:: What to work on ::
Beginning with the line of the entries below that holds "Click the 清零 reset button" and ending with the line that holds "Open the Share menu icon", transcribe each line exactly as written. Pictures stay out.

:: Records for the exercise ::
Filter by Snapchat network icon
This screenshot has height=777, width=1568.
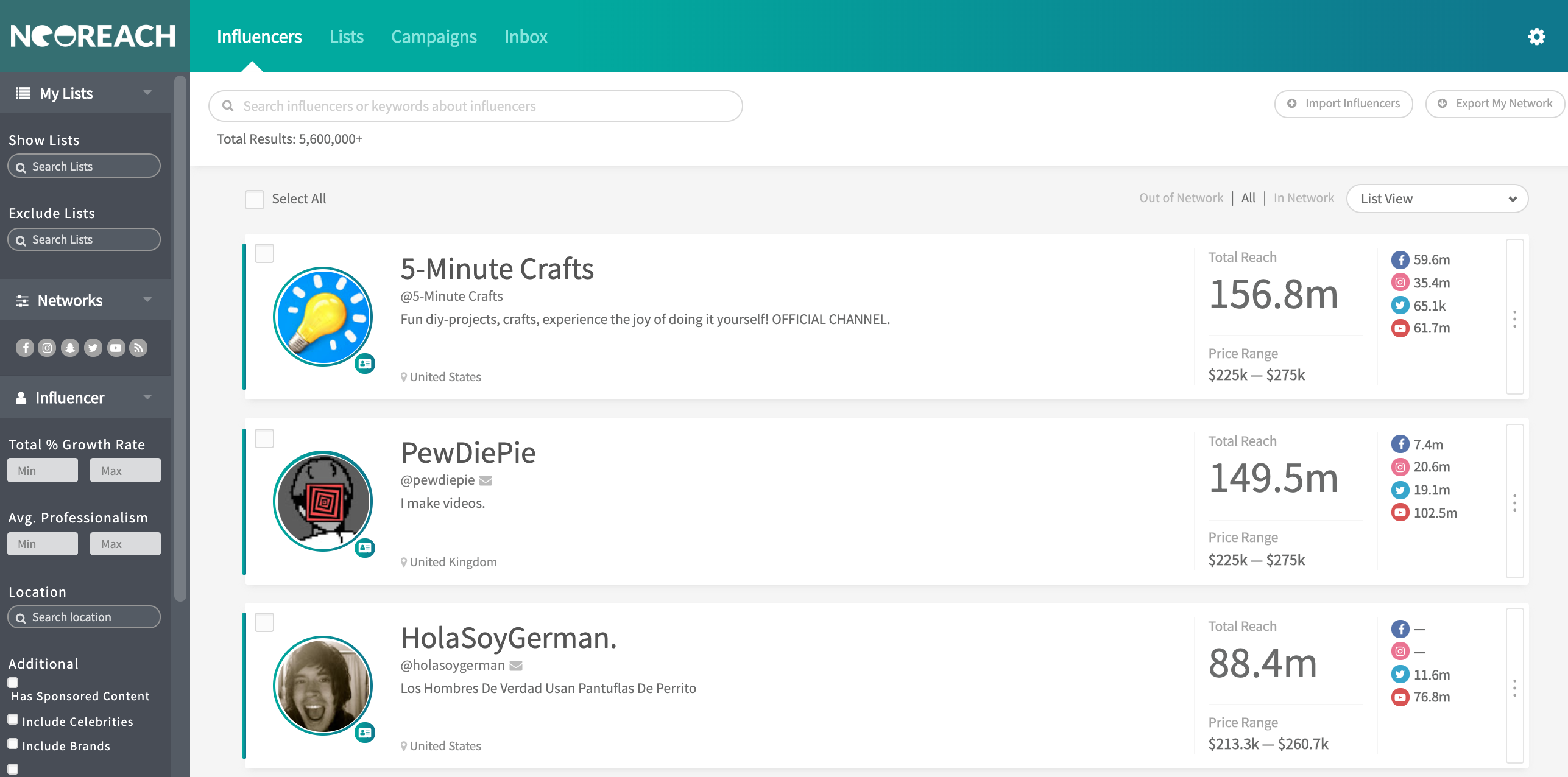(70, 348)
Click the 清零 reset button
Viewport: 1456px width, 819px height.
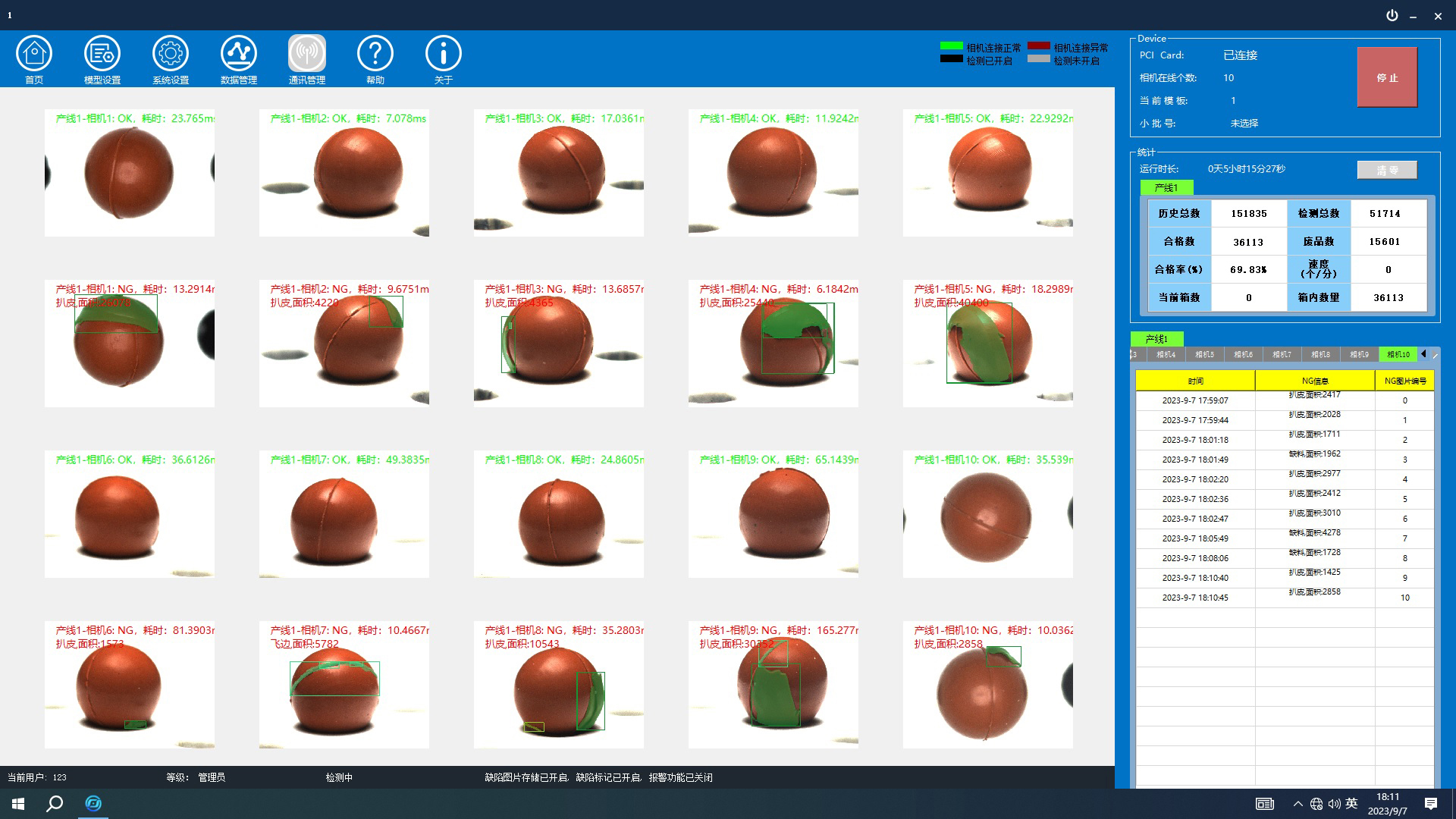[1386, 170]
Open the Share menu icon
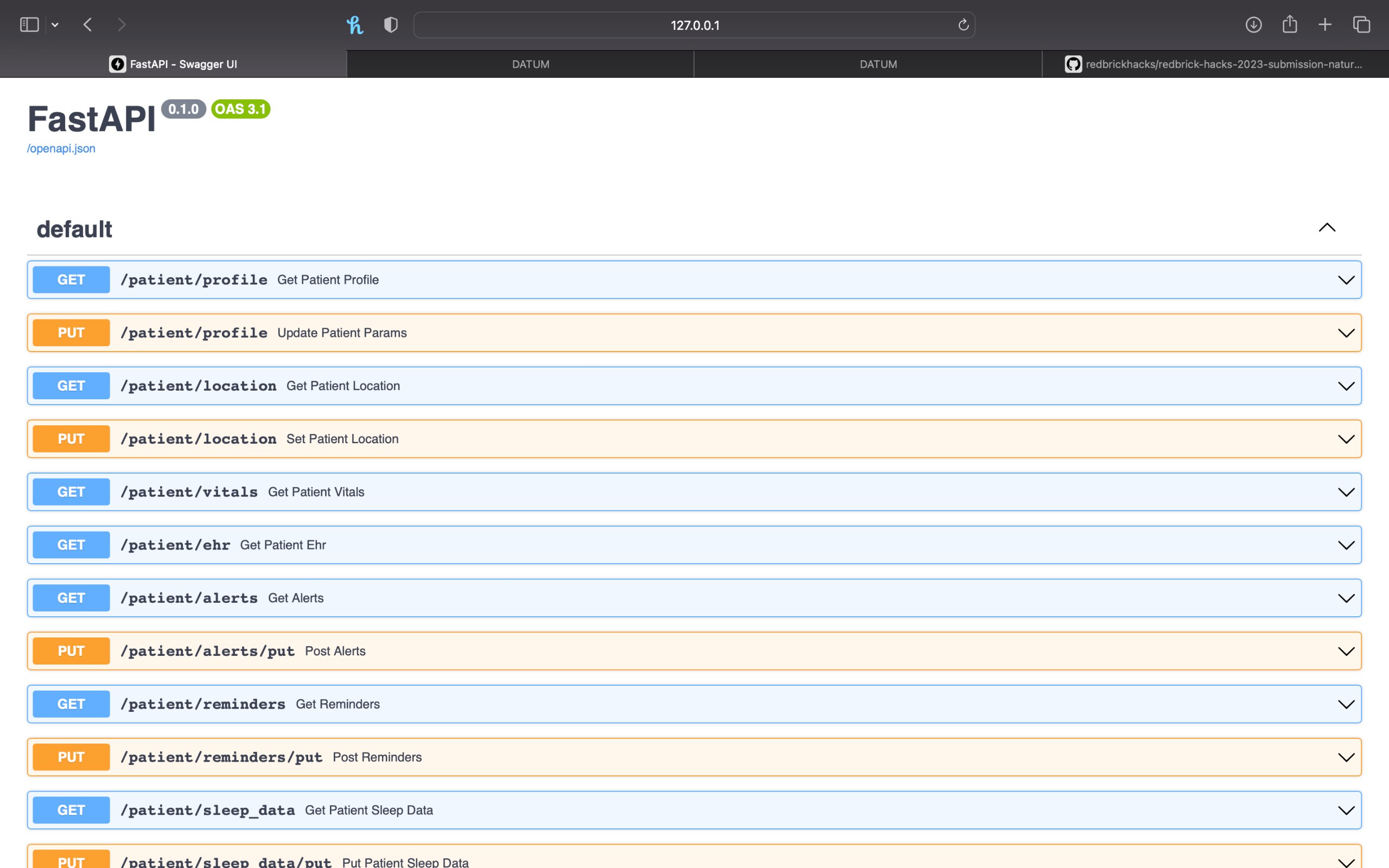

* * *

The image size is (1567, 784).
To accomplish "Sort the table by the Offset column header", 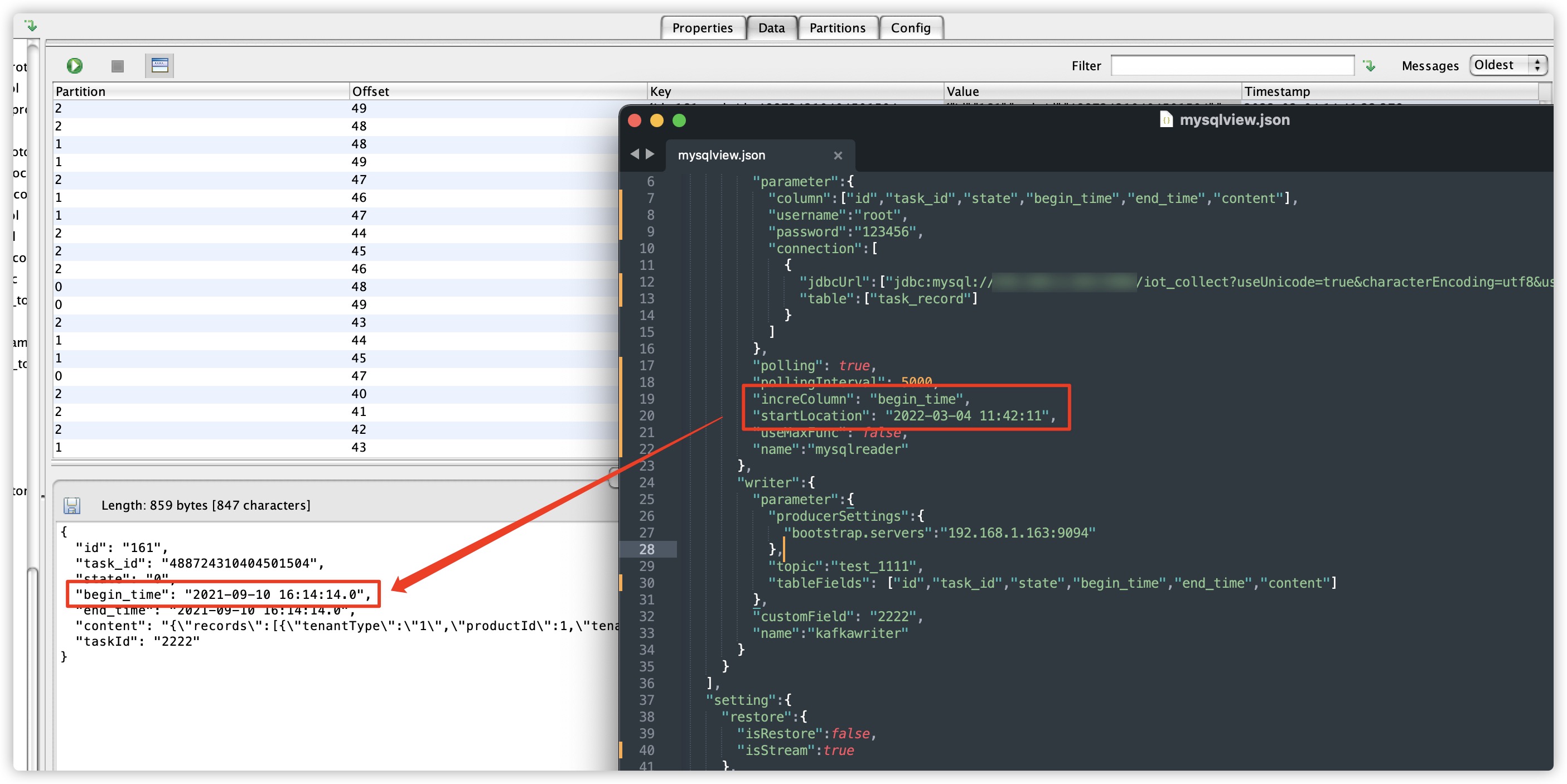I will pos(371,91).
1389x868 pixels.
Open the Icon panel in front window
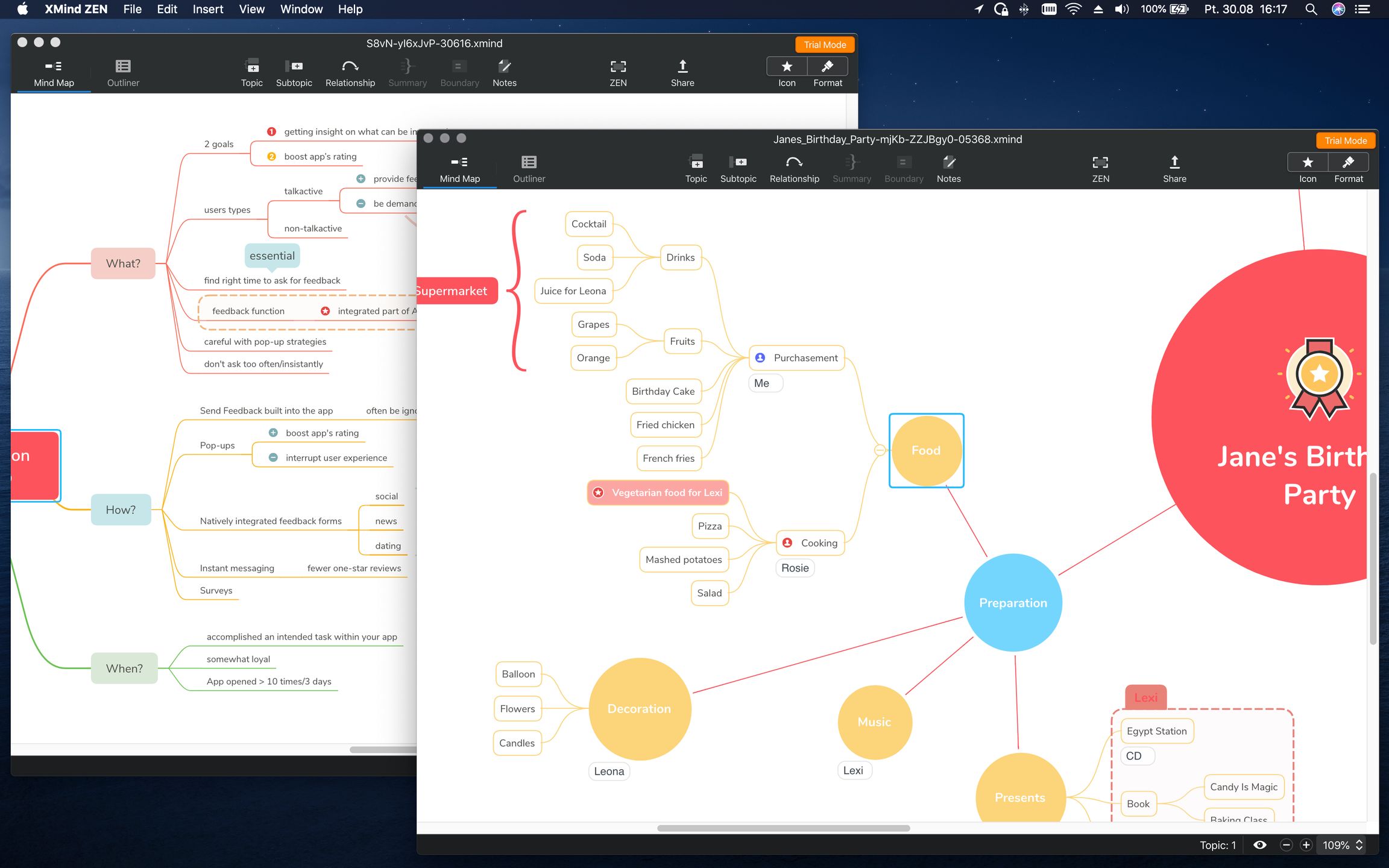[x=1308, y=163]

:: Answer for the task ::
Click the 清零 reset button
Viewport: 1456px width, 819px height.
[1386, 170]
Open the Share menu icon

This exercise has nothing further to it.